→ **GOAL OF THE EXERCISE**
Lines from the one with "The height and width of the screenshot is (305, 237)." through the end of the records, and no others, are what the answer should contain, copied exactly; please keep pictures out.

──────── DATA EXCERPTS ────────

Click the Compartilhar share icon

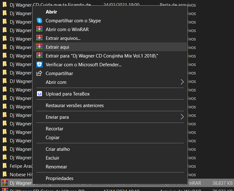click(x=39, y=74)
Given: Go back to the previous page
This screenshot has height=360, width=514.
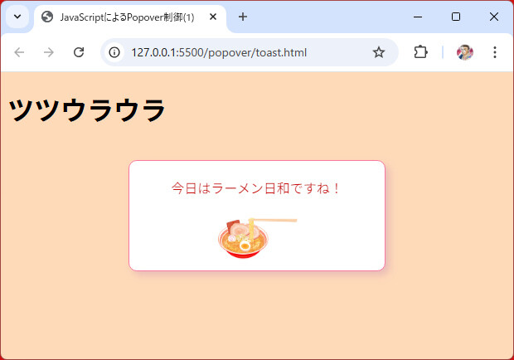Looking at the screenshot, I should 19,52.
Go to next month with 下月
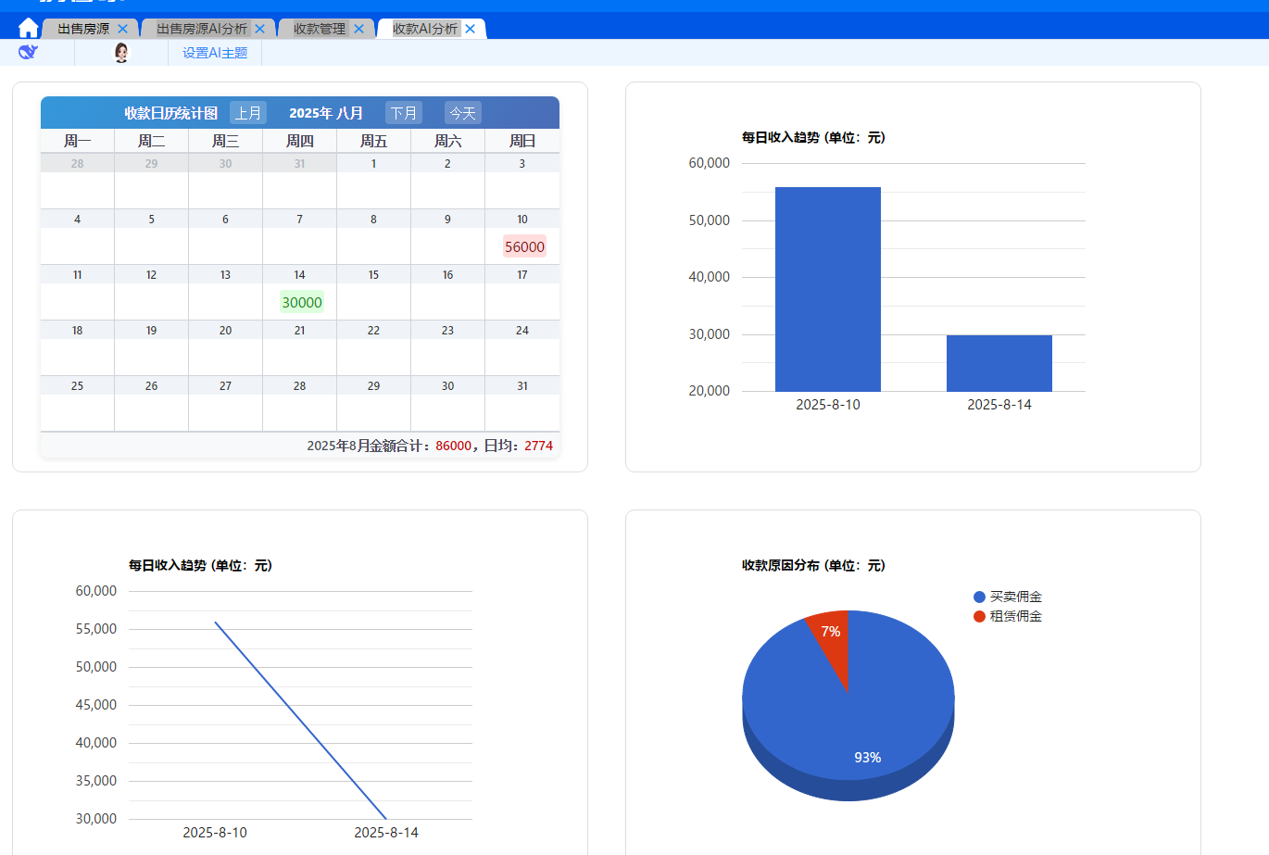The image size is (1269, 855). click(x=404, y=113)
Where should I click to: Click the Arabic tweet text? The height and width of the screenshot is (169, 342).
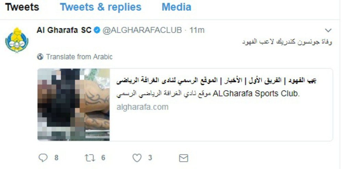[287, 42]
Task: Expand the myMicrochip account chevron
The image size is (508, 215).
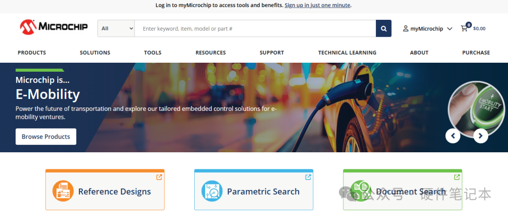Action: (450, 29)
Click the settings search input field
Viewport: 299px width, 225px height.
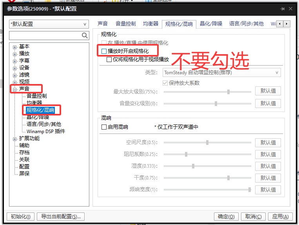point(45,36)
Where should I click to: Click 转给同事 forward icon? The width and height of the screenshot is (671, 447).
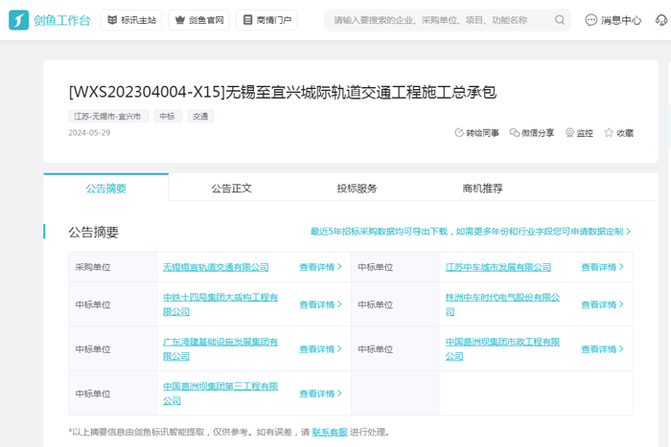click(459, 133)
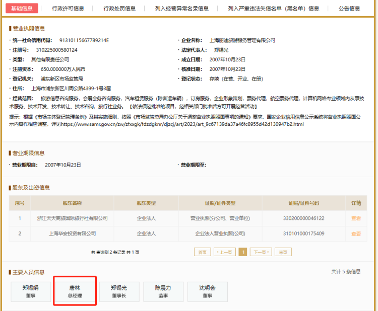Click the 上一页 pagination button
Viewport: 378px width, 311px height.
(x=225, y=252)
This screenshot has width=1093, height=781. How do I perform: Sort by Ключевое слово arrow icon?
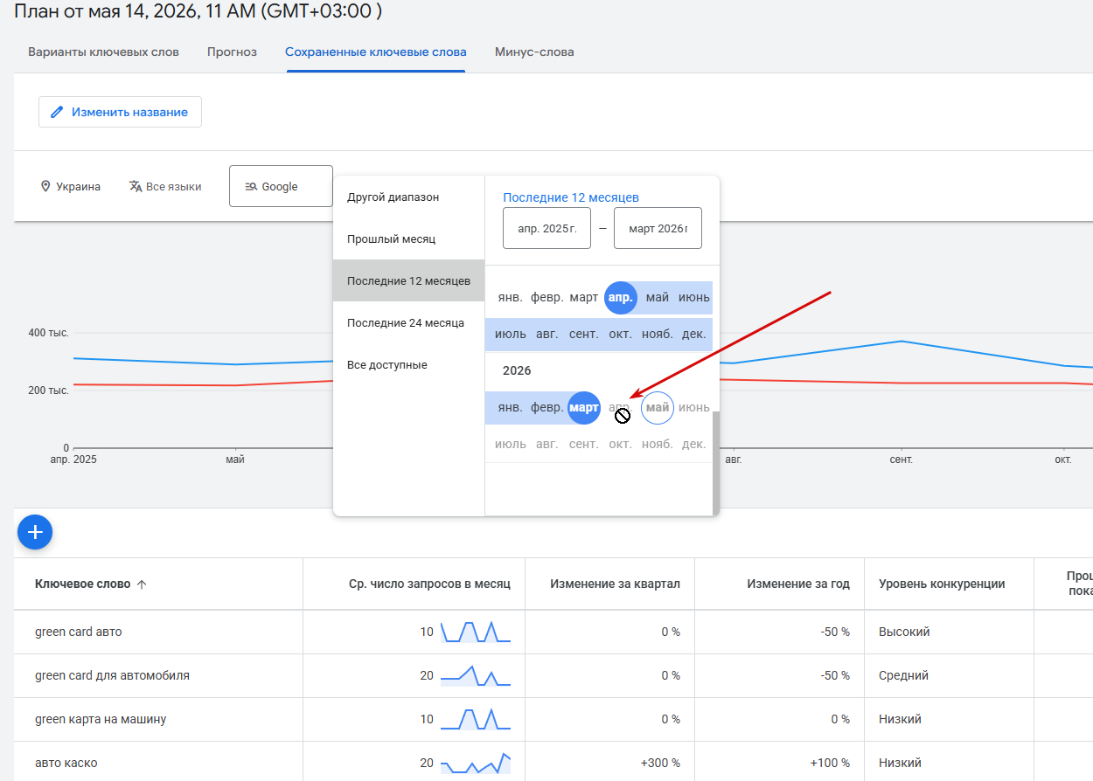(142, 584)
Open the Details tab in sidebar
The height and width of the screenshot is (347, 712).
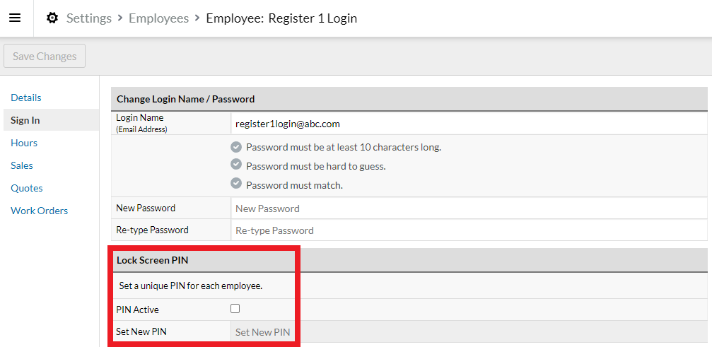[26, 98]
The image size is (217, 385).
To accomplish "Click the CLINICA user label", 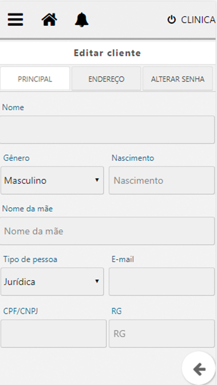I will tap(198, 20).
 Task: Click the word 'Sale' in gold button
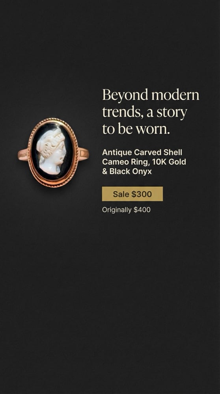pos(121,194)
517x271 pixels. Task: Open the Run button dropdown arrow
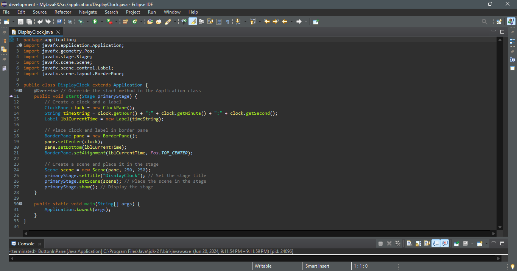[101, 22]
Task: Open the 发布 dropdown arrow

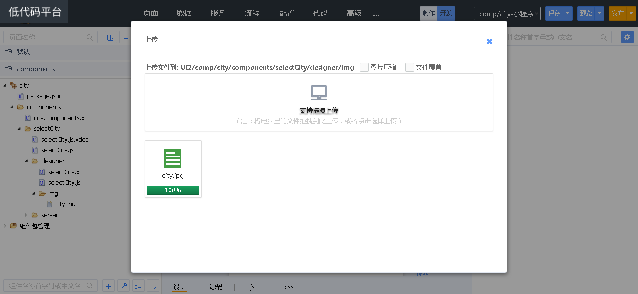Action: click(631, 13)
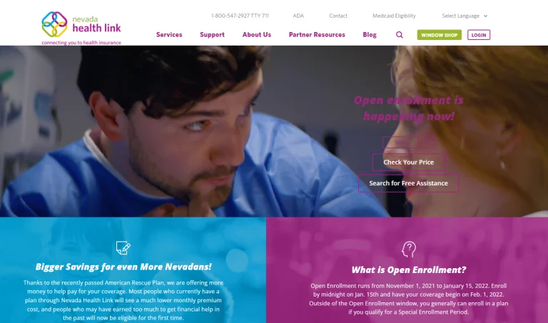The image size is (548, 323).
Task: Click the document-and-pencil icon above Bigger Savings
Action: click(x=123, y=247)
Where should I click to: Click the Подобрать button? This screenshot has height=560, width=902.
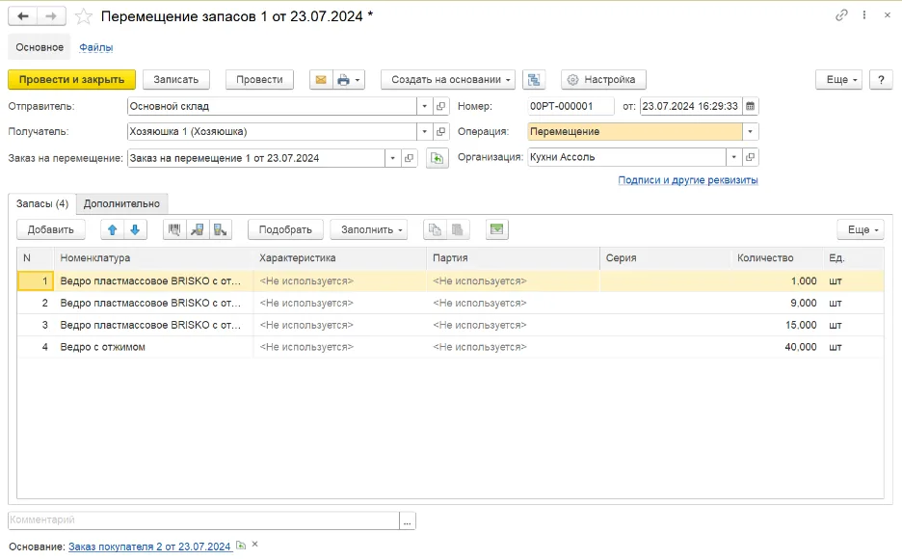285,229
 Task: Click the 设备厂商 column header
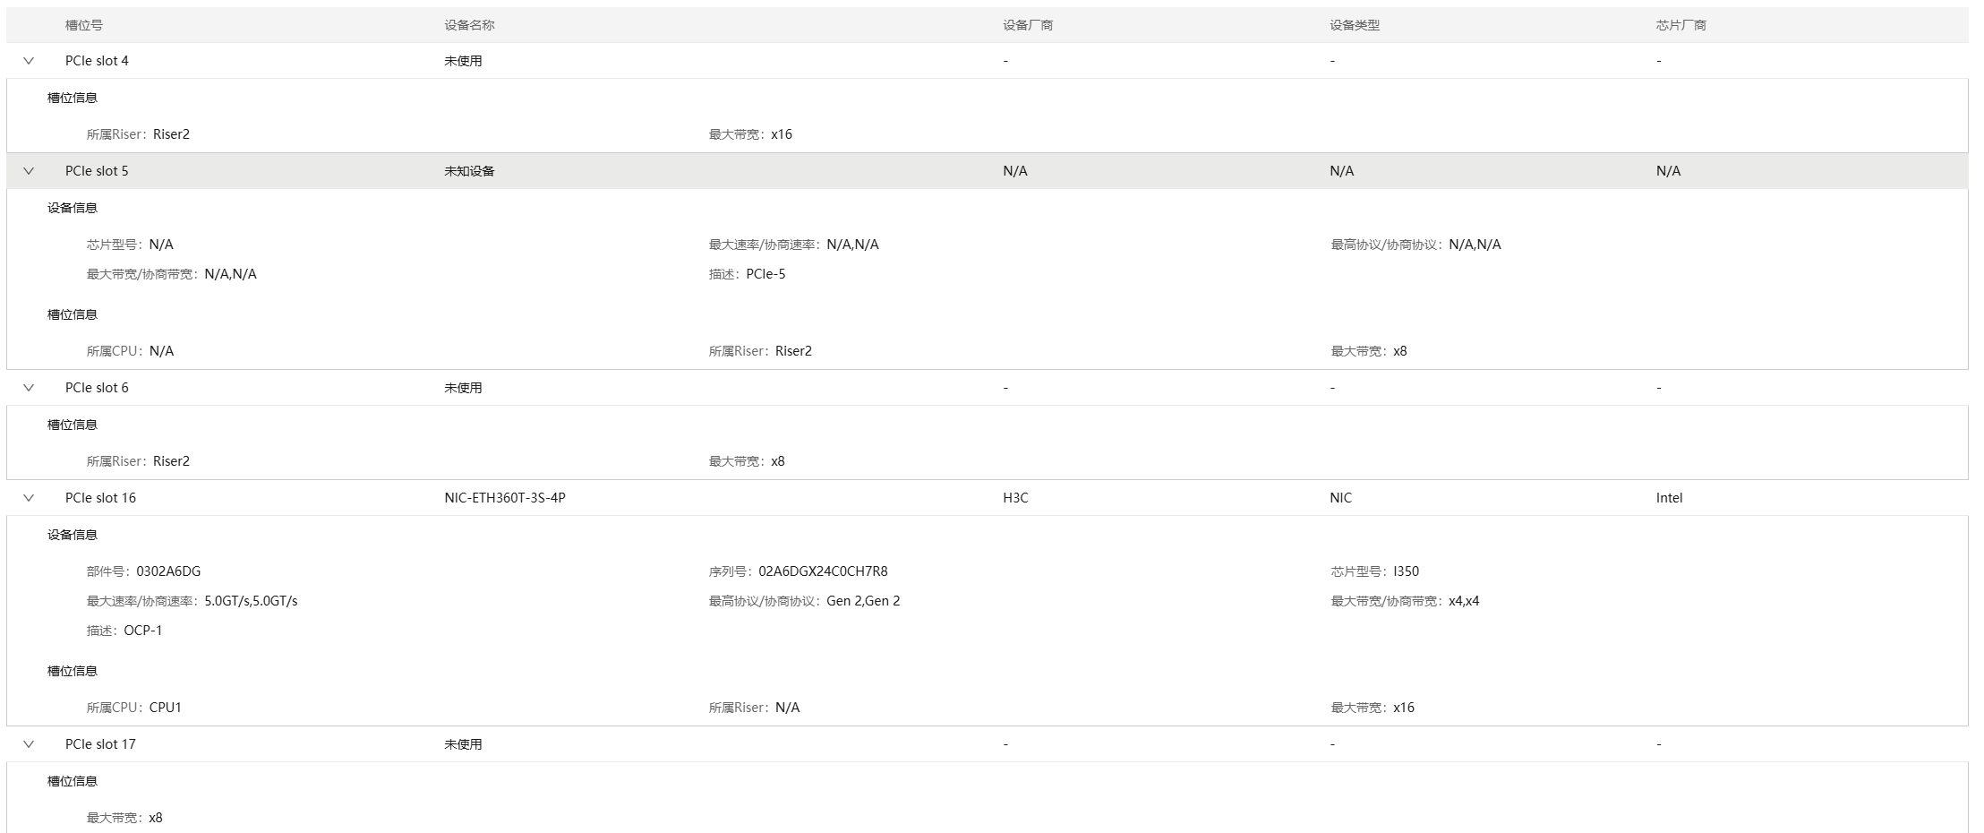[x=1027, y=25]
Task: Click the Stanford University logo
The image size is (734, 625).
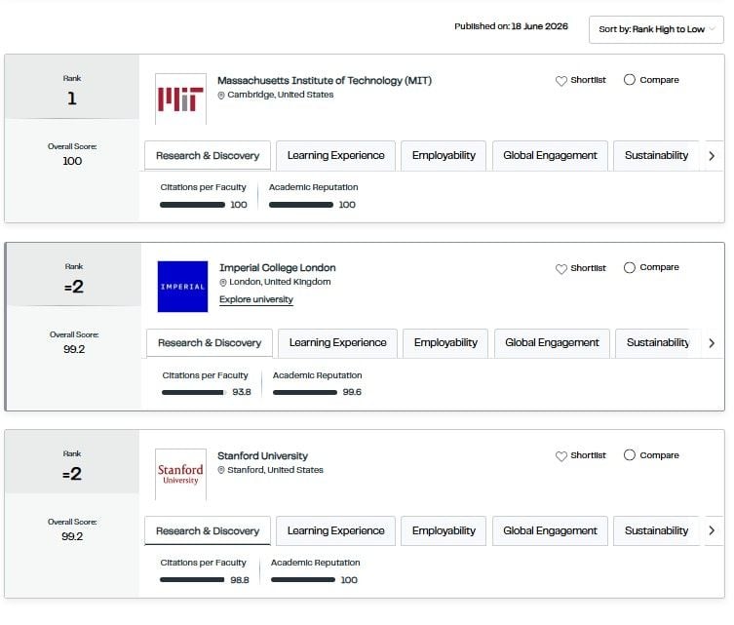Action: [180, 474]
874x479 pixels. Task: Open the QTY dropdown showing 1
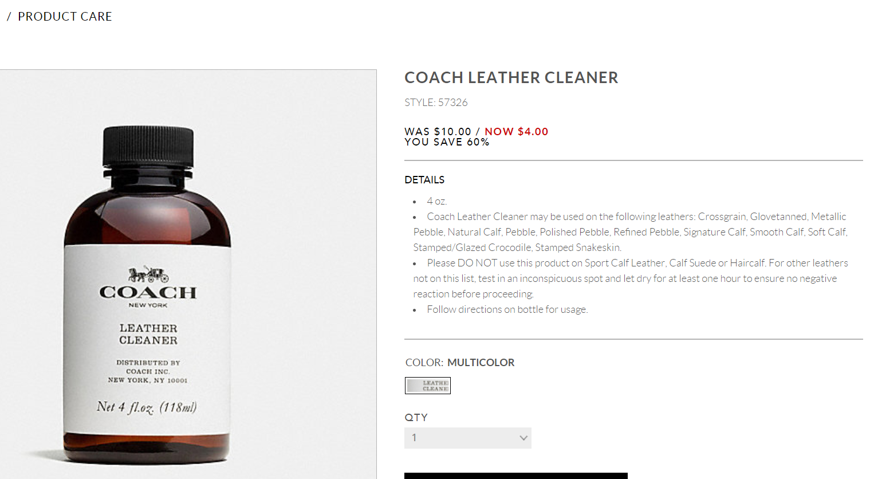(x=468, y=438)
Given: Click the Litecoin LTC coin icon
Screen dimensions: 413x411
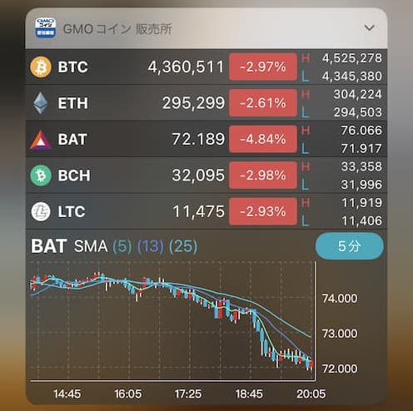Looking at the screenshot, I should click(41, 211).
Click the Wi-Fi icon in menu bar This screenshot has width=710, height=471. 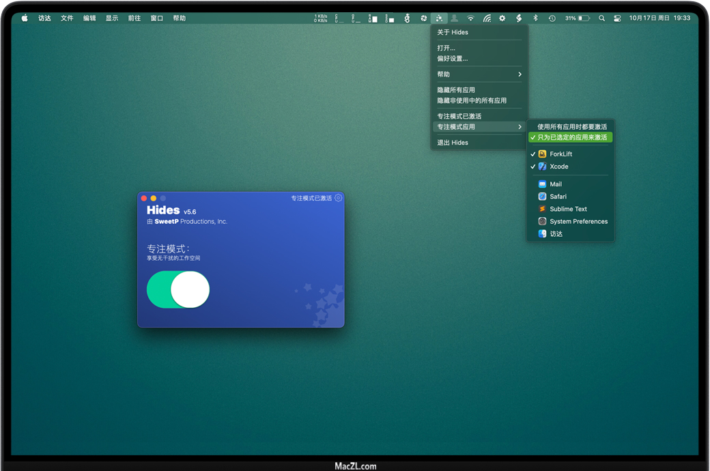[470, 18]
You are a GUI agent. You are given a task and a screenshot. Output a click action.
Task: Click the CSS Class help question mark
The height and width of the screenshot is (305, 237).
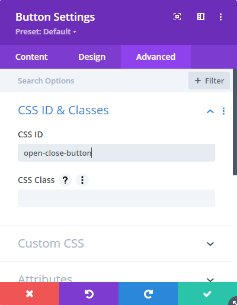tap(65, 180)
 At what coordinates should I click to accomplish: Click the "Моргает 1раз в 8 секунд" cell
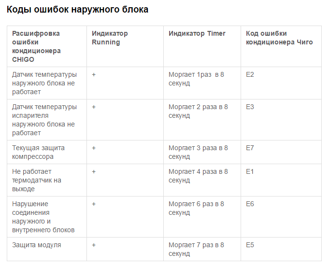coord(197,79)
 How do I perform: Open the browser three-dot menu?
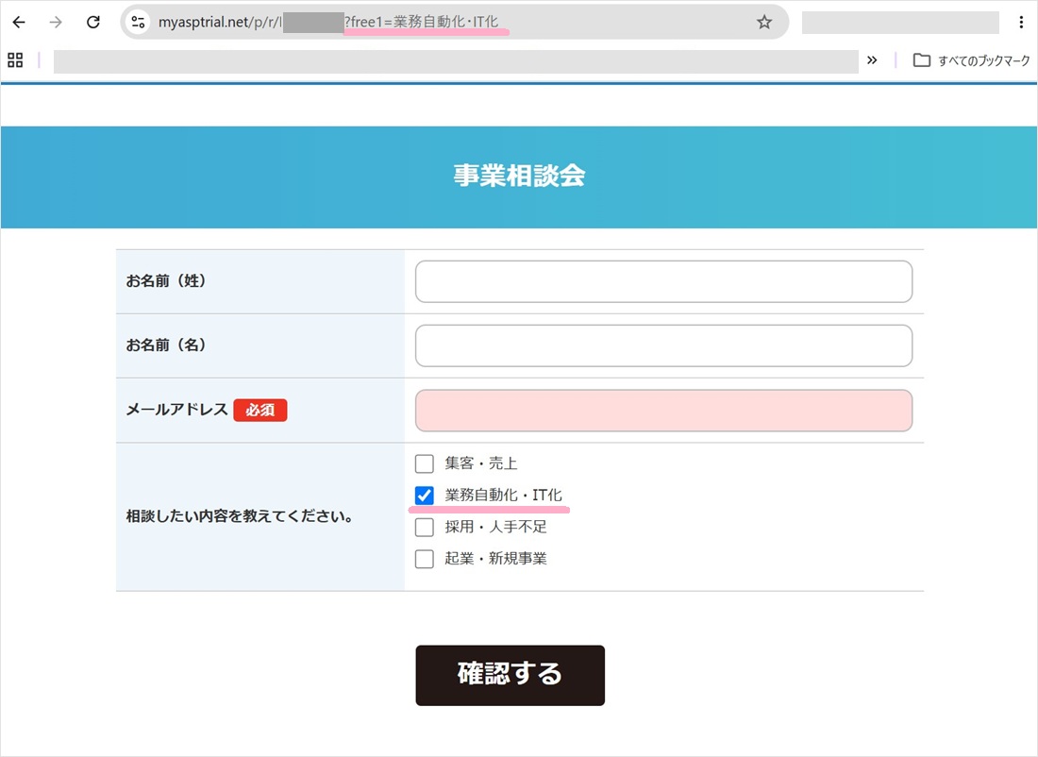1021,23
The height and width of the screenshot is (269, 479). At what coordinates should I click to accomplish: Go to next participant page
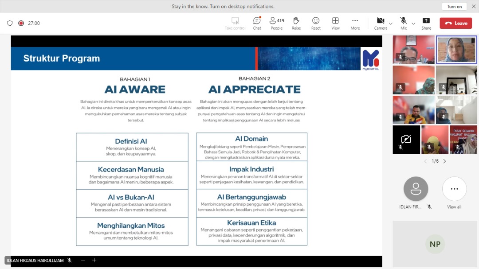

────────

→ **RESPONSE**
The height and width of the screenshot is (305, 237).
tap(65, 180)
 At what coordinates should I click to accomplish: Click the "Моргает 1раз в 8 секунд" cell
coord(197,79)
 How do I perform: Open the browser three-dot menu?
1021,23
The height and width of the screenshot is (269, 479). At what coordinates should I click to accomplish: Go to next participant page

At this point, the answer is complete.